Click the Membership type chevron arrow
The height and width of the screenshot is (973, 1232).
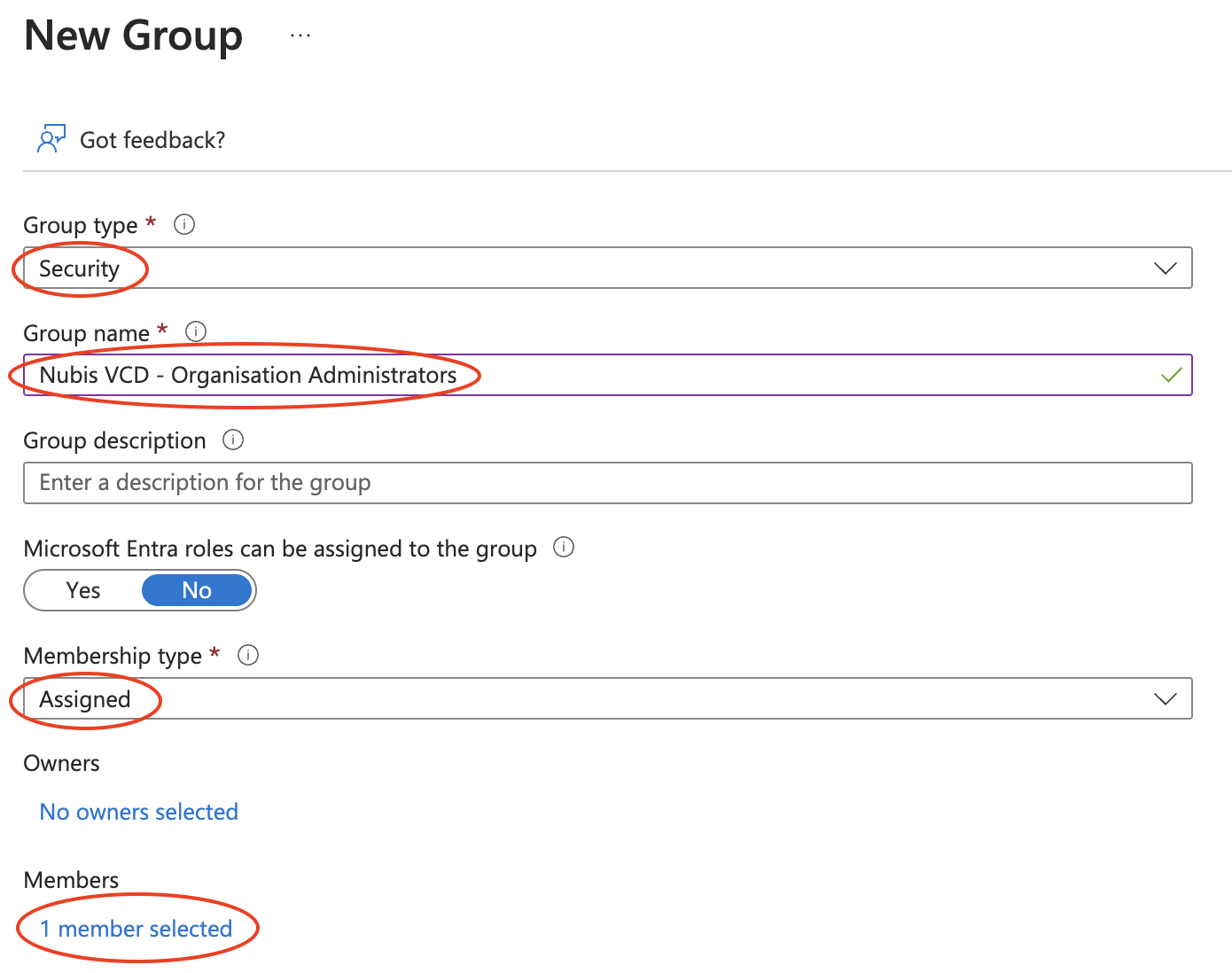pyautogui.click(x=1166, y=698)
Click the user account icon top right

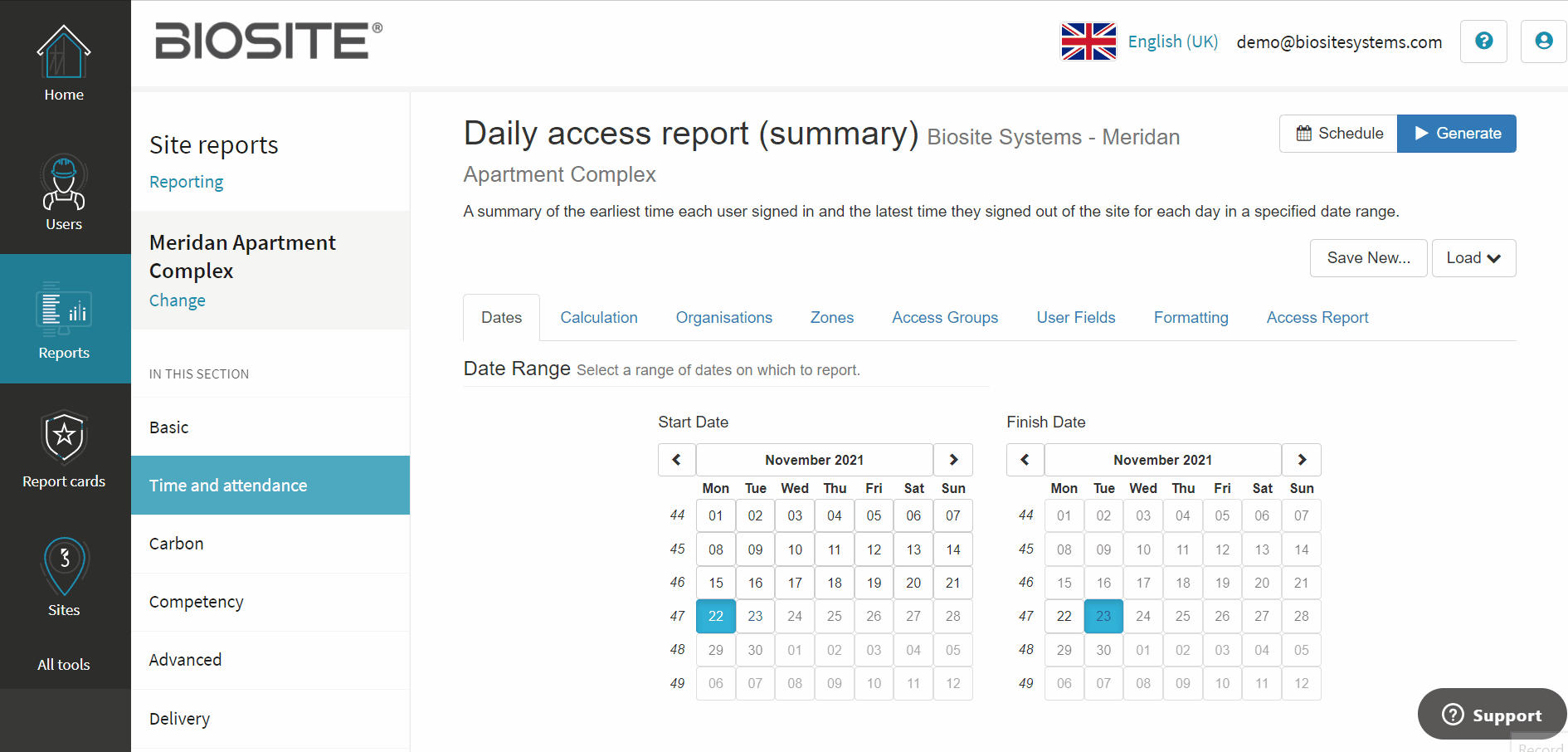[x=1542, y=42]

☆ ☆ ☆

**EXERCISE PROMPT:** In your answer, print the entries above exactly, with the pictures left out.

**RESPONSE BELOW:**
Click the Membership type chevron arrow
The height and width of the screenshot is (973, 1232).
pyautogui.click(x=1166, y=698)
Click the user account icon top right

[x=1542, y=42]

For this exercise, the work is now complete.